Other media signals confirm this extension of the diplomatic theatre. On April 1, MTV Lebanon reported that the US allies were exploring diplomatic, economic and military responses to the crisis with Iran. The channel also reported that Tehran had transmitted its positions on the war to mediators, indicating that channels still exist, although their effectiveness remains highly uncertain. The existence of mediation therefore did not disappear. But they are moving forward in a context where military operations continue, public discourse remains maximalist and where each side seems to want to improve its position before any serious discussion.
A human balance that now exceeds the military field
Meanwhile, the human cost continues to expand far beyond fighting alone.

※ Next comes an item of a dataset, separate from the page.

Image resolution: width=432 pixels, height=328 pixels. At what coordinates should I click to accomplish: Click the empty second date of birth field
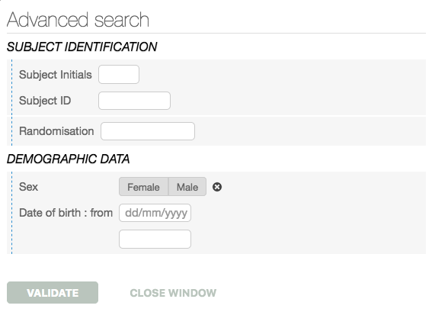pos(155,240)
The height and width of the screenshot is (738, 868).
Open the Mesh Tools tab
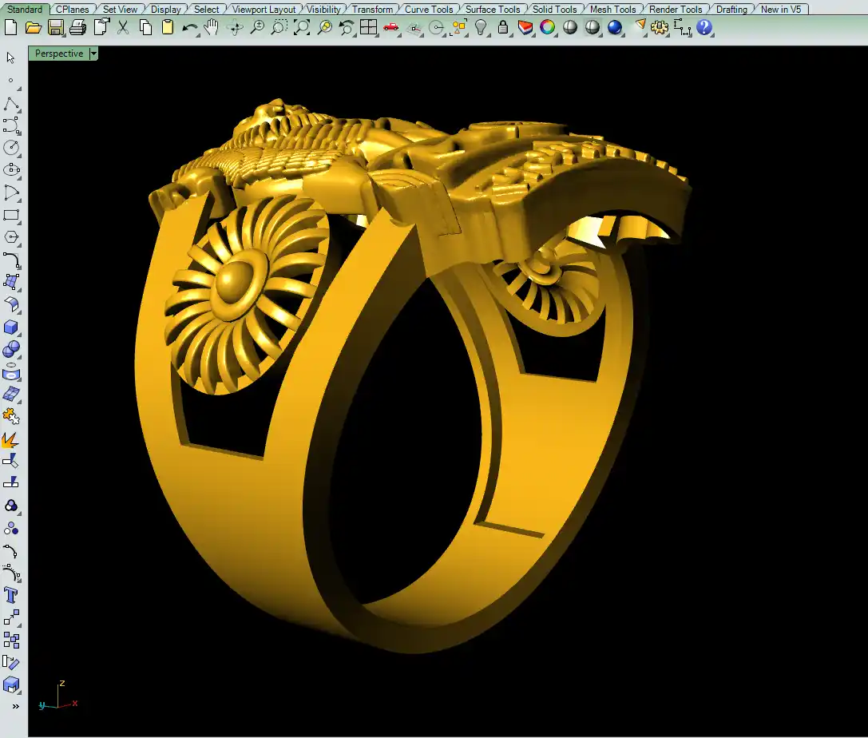point(612,10)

The Associated Press noted on Thursday that of the 1,345 deaths reported in Lebanon since 2 March, 53 were registered as caregivers, and 82 emergency medical facilities or services were targeted. A few days earlier, the World Health Organization had denounced several separate attacks against institutions and health workers in southern Lebanon, with direct consequences for access to care. The accumulation of these data draws a war that no longer merely strikes alleged military positions, but disorganizes vital services, emergency response and civilian survival chain.

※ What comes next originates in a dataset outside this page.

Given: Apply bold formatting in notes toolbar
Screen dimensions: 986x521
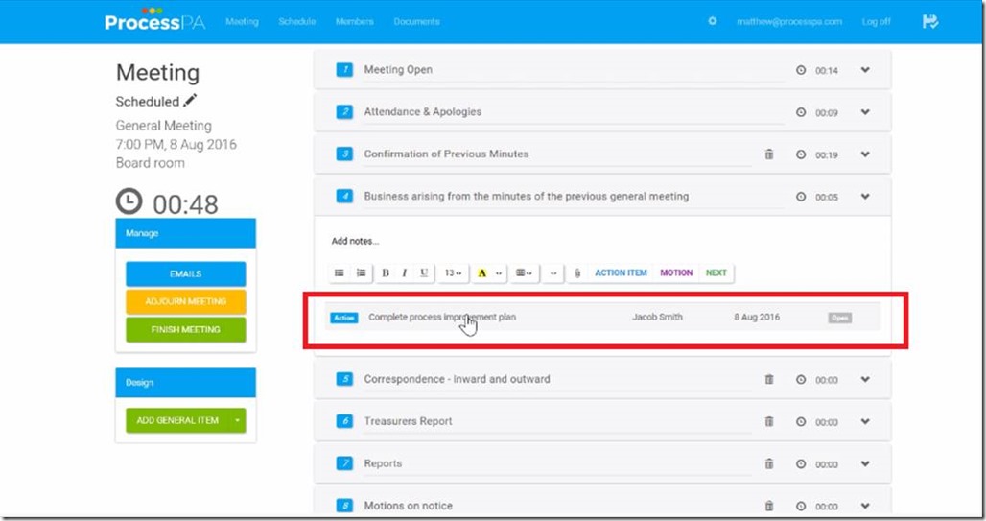Looking at the screenshot, I should tap(386, 273).
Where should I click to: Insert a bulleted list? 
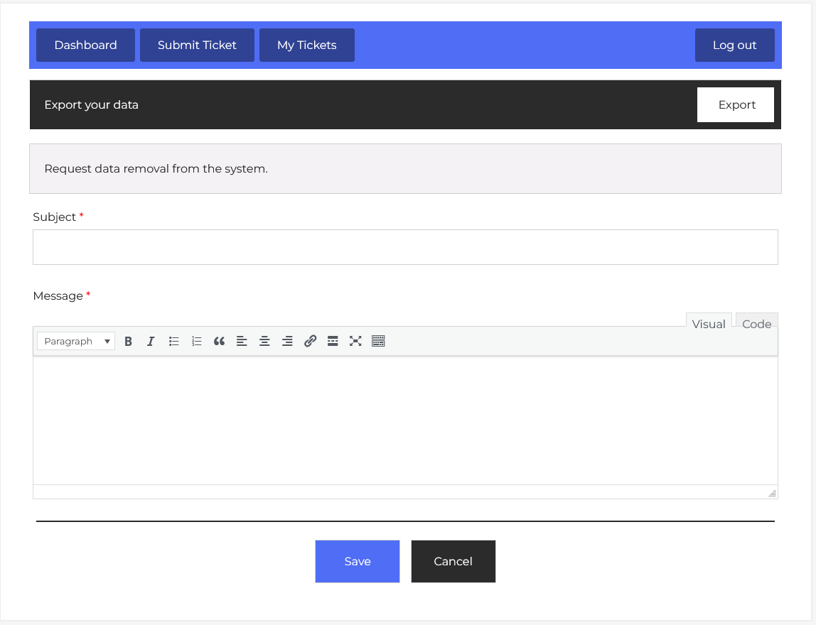(x=173, y=342)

The Ministry of Health infographic makes this overall degradation visible. Figures on killed and injured children, affected women, affected ambulances and closed hospitals show that the front line no longer corresponds only to the immediate South. The war now extends to the country’s capacity to care for itself, to move around, to accommodate displaced persons and to maintain a minimum of institutional continuity. Perhaps the heaviest data is not just that of the dead. It is that of a public system that must simultaneously absorb strikes, displacements, relief needs and internal political pressure.
At the regional level, this day of April 2 confirms three trends. The first is military: bombardments continue and the balance is still rising. The second is diplomatic: Lebanon pushes for de-escalation, Israel lets filter contradictory signals, and Iran maintains a hard line that goes beyond the only Lebanese front. The third is humanitarian: as the dead, wounded and displaced increase, the question is no longer just how to stop the fighting, but how to prevent the social and health collapse that accompanies their prolongation.
At the end of the day, the most solid point remains that of the Ministry of Health: 1,345 deaths, 4,040 injuries, 27 deaths and 105 injuries in 24 hours. But behind this balance sheet, it is another fact that is needed: the widening gap between the speed of destruction and the slow pace of diplomatic issues. Beirut is still looking for a political door. Israel continues to speak with both its aircraft and conflicting signals. Iran maintains its regional conditions. And on the Lebanese ground, today’s figures add new names to a list that continues to grow.